▶ Goal of the exercise
Copy every line from the records below that holds the word "beside".

Saved data entries
====

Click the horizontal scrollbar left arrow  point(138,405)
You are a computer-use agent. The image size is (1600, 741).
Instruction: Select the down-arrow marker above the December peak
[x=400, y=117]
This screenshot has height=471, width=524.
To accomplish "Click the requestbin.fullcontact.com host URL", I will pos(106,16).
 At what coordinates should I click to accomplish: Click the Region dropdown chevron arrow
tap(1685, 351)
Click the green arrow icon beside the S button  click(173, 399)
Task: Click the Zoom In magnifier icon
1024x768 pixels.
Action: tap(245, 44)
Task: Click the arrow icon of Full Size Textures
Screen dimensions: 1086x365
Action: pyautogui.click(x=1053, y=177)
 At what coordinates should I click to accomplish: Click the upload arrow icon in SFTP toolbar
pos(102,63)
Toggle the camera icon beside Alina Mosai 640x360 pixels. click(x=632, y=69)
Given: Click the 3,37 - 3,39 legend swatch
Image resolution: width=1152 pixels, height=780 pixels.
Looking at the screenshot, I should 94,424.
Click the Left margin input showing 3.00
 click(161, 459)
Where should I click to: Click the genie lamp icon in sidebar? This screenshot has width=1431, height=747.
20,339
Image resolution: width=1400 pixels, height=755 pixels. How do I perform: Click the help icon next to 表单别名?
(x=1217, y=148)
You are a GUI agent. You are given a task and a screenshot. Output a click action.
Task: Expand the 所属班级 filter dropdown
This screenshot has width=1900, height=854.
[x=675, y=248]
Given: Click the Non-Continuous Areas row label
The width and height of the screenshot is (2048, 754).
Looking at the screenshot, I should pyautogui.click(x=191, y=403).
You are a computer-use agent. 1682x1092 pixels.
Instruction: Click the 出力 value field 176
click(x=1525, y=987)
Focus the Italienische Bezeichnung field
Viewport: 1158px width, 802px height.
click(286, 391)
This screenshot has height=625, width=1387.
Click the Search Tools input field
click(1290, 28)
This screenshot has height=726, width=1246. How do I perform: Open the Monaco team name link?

====

▶ Written solution
Click the green arrow icon beside the S button  click(173, 399)
Toggle the camera icon beside Alina Mosai 640x360 pixels. click(x=632, y=69)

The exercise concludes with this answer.